By Bob Clark
This week, the title is meant to be read in the future tense, an appropriate consideration, seeing as the person in question is a figure whose work always dealt with imagining the future in the most extravagant terms possible. A couple weeks back when Ralph McQuarrie passed away, I closed my short piece on him by wondering out loud how the Star Wars series might’ve turned out if another artist had been contacted by George Lucas to put pen and brush to paper and render production art for his big pitch at 20th Century Fox. I had only thought so far as to speculate the results if Frank Frazetta or Jim Steranko had teamed up with the young filmmaker, but almost as soon as I’d published the piece, I realized that I had overlooked another seminal sci-fi and fantasy artist of the time, and one whose work had already been shaping the look of genre films and would go on shaping them for years to come.

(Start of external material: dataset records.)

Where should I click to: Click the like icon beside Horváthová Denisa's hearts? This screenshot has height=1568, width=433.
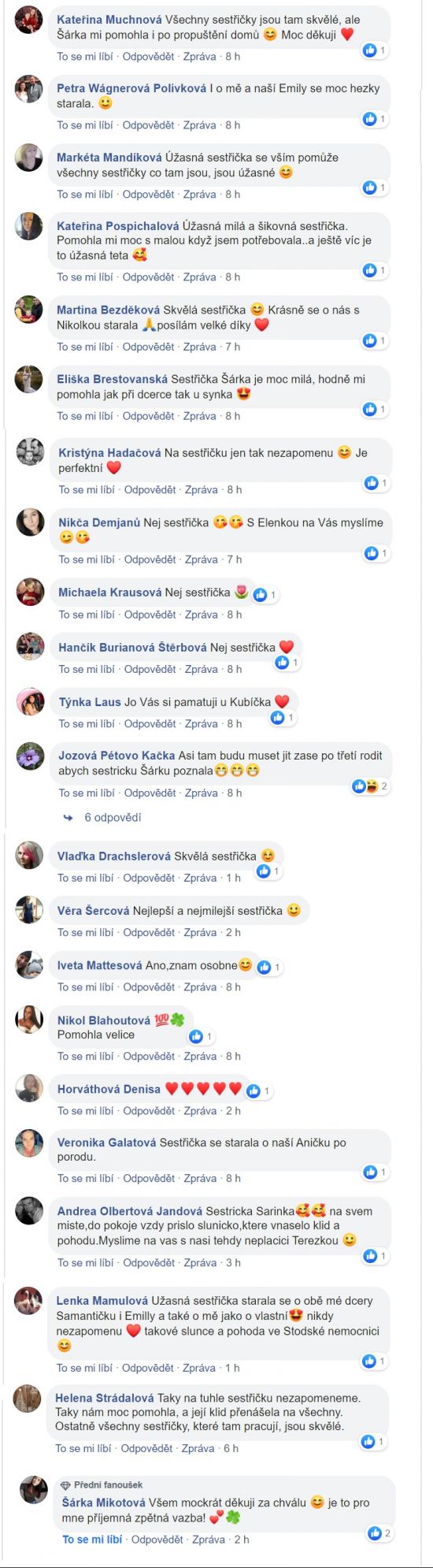click(x=253, y=1091)
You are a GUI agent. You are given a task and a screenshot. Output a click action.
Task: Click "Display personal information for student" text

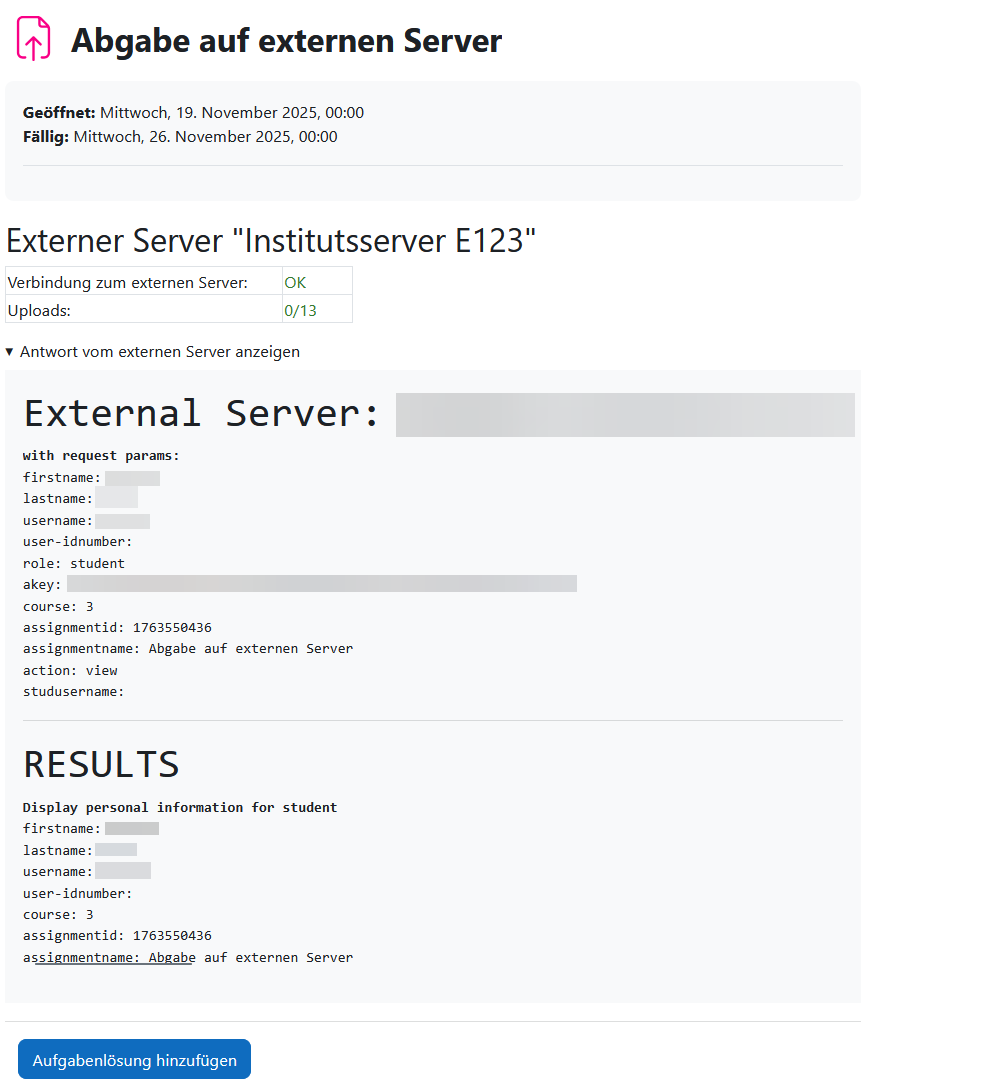click(x=180, y=807)
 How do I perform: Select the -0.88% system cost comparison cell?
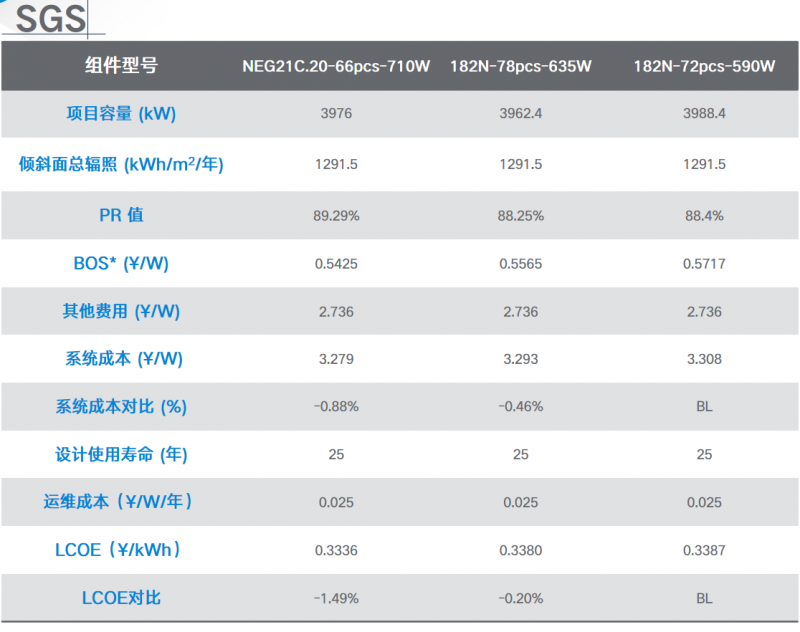[336, 407]
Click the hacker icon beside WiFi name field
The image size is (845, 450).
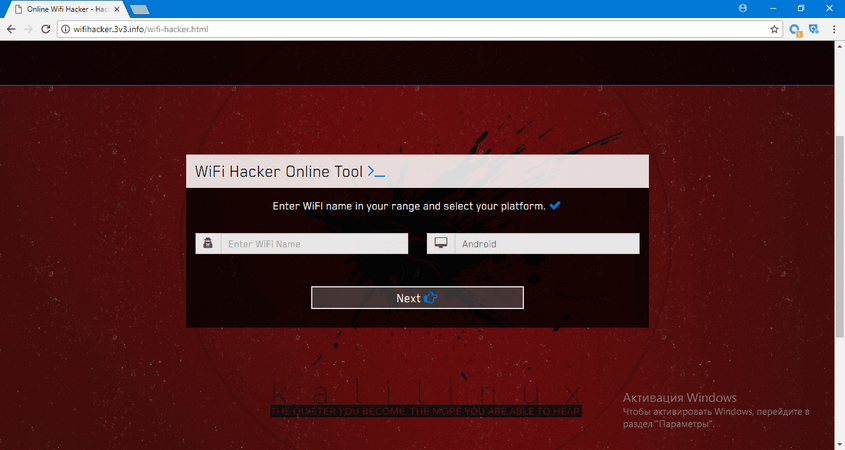pyautogui.click(x=208, y=244)
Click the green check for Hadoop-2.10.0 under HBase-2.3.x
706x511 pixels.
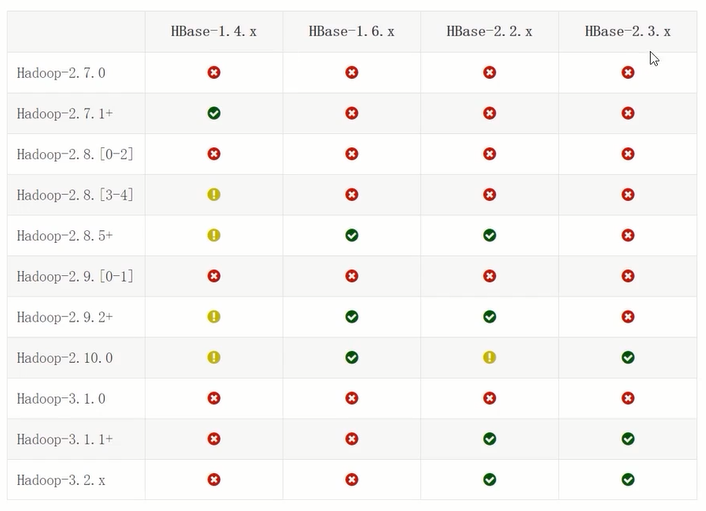[x=628, y=357]
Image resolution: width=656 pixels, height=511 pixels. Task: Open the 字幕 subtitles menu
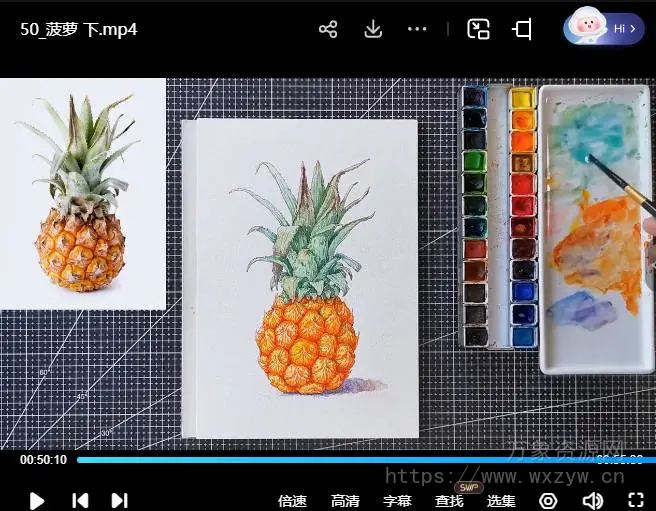pyautogui.click(x=397, y=501)
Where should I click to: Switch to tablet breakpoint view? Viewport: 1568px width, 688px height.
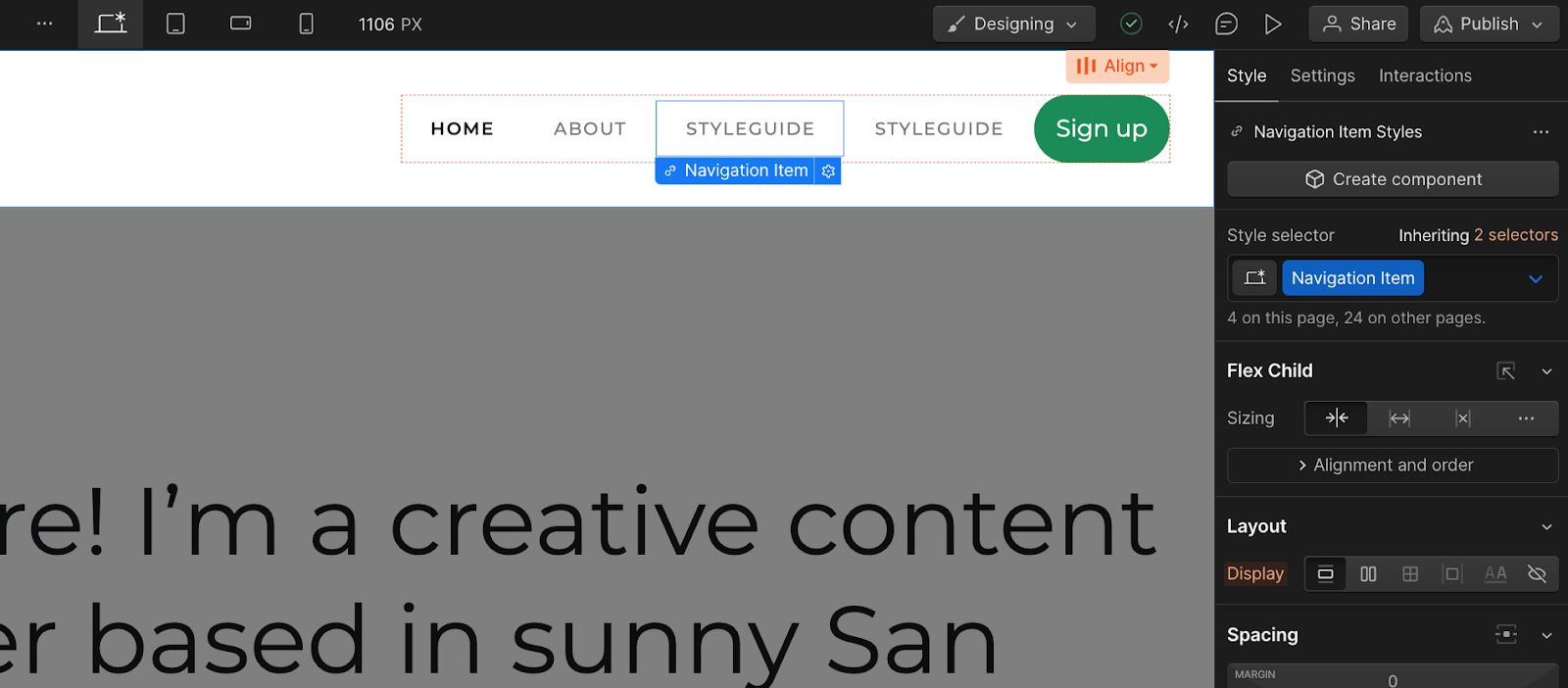tap(175, 25)
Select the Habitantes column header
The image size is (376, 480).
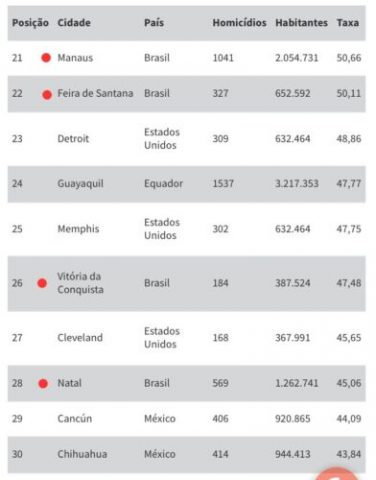(x=301, y=23)
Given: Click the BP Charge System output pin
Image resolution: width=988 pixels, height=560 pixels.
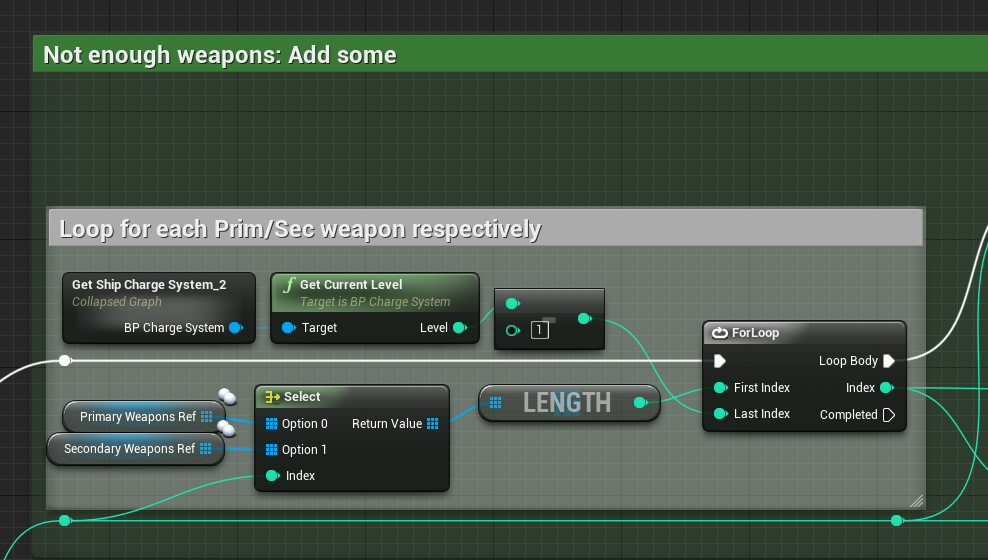Looking at the screenshot, I should click(x=235, y=328).
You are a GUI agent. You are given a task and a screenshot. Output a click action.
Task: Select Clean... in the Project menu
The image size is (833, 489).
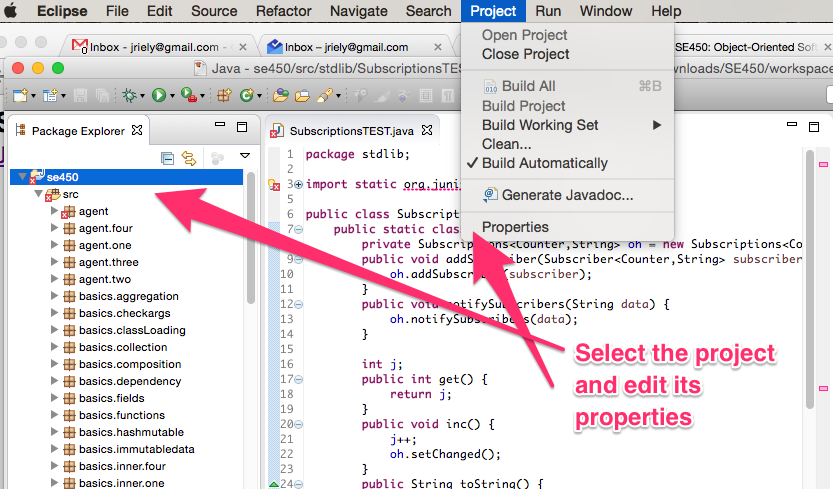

Both directly through collaboration and indirectly through inspiration, Jean “Moebius” Giraud has very likely been more responsible for the look and feel of science fiction film, comics and animation than any other artist in the past thirty or forty years. And now, like Ralph McQuarrie, he is gone.
Now as I said, the title for this piece looks forward to the future, and future pieces. I’m not referring to an abstract, hypothetical act of memory, where it concerns the recently departed comics maestro. Rather, I’m talking about how, specifically, I plan to remember him in upcoming pieces on the site. The truth of the matter is, Moebius’ breadth of work as a cartoonist and behind the scenes in a variety of creative and technical positions in film is far to large and vast for me to even be able to digest a portion of it in full for a commemorative piece. Like many, the first time I heard of him was in connection with how his work inspired the look of The Empire Strikes Back, George Lucas requesting permission to use one of the French artist’s designs for the Imperial Probe Droid that lands on Hoth, projecting a distinct flavor of spidery menace right from the start of the picture. After that, I found how his design worked its way into Ridley Scott’s Alien, where it stood toe-to-toe with H.R. Giger’s gothic monstrosities, and played a large part in shaping the texture of the director’s follow-up, Blade Runner. It wasn’t long before I was noticing his name in the credits of childhood favorites like Tron or The Fifth Element, or seeking him out explicitly in his collaboration with animator Rene Laloux on the feature Les Maitres du Temps.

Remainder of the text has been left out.